PROMPT:
When the line containing "You are a computer-use" is reached, include it and end there; set down verbatim every line before it, starting at the top of the records.

(Source data)

—————

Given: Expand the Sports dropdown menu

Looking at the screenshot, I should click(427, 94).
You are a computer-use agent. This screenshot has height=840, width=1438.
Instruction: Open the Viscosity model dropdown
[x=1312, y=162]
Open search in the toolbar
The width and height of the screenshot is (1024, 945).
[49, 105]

—————

ANSWER SPACE:
Given: Expand the Sports dropdown menu

Looking at the screenshot, I should click(427, 94).
You are a computer-use agent. This screenshot has height=840, width=1438.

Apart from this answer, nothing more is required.